2025年7月「負債1,000万円未満」倒産状況


 2025年7月の負債1,000万円未満の倒産は、今年最多の57件(前年同月比12.3%減)に達した。
 3月の31件を底に、4カ月連続で前月を上回り、2月(52件)以来5カ月ぶりの50件台に乗せ、増勢が顕著になっている。


 2025年1-7月累計は307件(前年同期比5.8%減)で、月平均43.8件で推移している。

 産業別では、10産業のうち、増加が建設業、小売業の2産業で、減少が製造業、卸売業、不動産業、運輸業、サービス業他の5産業。農・林・漁・鉱業と情報通信業は前年同月と同件数、金融・保険業は前年同月と同じくゼロだった。
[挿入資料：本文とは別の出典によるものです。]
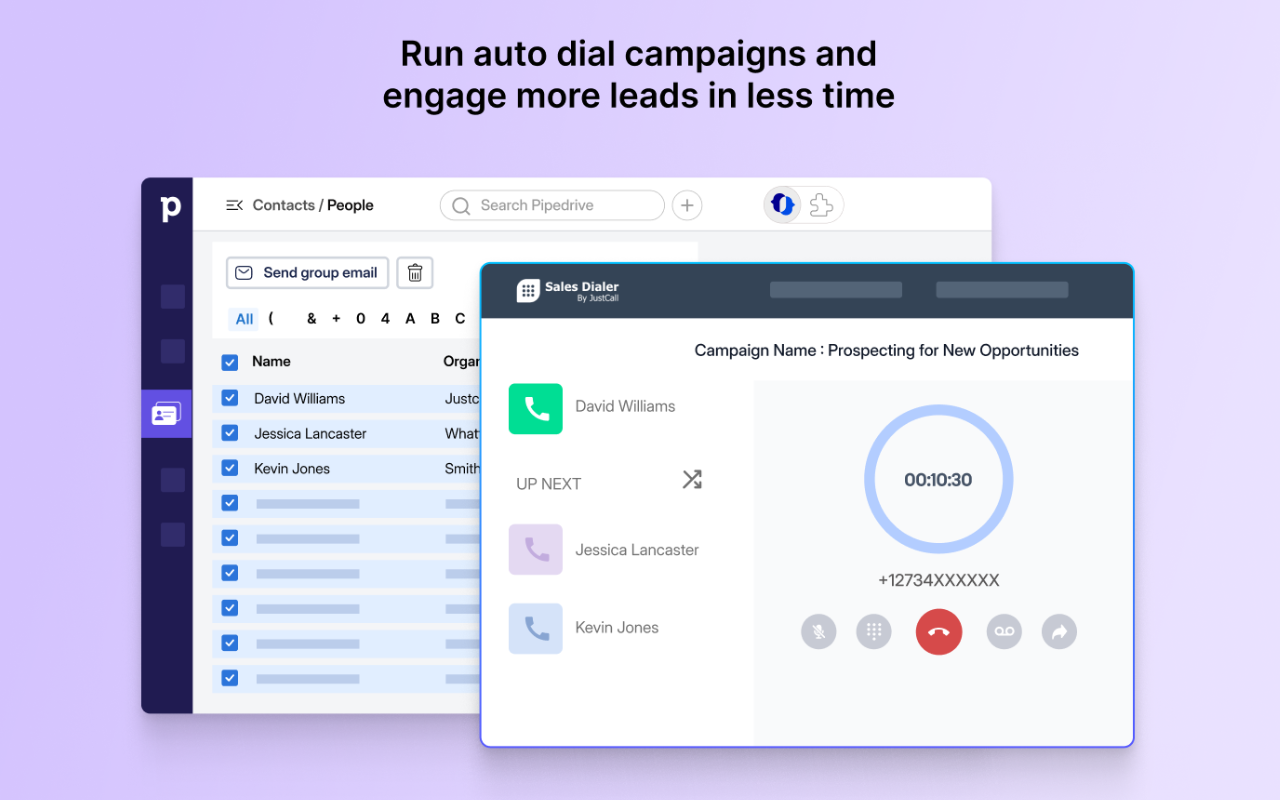Select the All contacts filter
Viewport: 1280px width, 800px height.
click(x=243, y=318)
 円安が続き物価高が長引くなか、人手不足や人材確保のための人件費の高騰が重なり、多くの企業で収益が圧迫されている。
 負債1,000万円未満の倒産の主体である小・零細企業は、金融支援への依存度が高く、コロナ禍の資金繰り支援などで過剰債務に陥っている企業もある。低収益で返済原資を捻出できない企業も少なくないなかで、2024年6月に終了したコロナ借換保証の返済も本格化する。
 コストアップに見合う価格転嫁ができず、経営改善が遅れた企業を中心に、市場からの退出を迫られる小・零細企業は、今後も増加する可能性が高い。

※本調査は、2025年7月に全国で発生した企業倒産(法的、私的)のうち、企業倒産集計(負債1,000万円以上)に含まれない負債1,000万円未満の倒産を集計、分析した。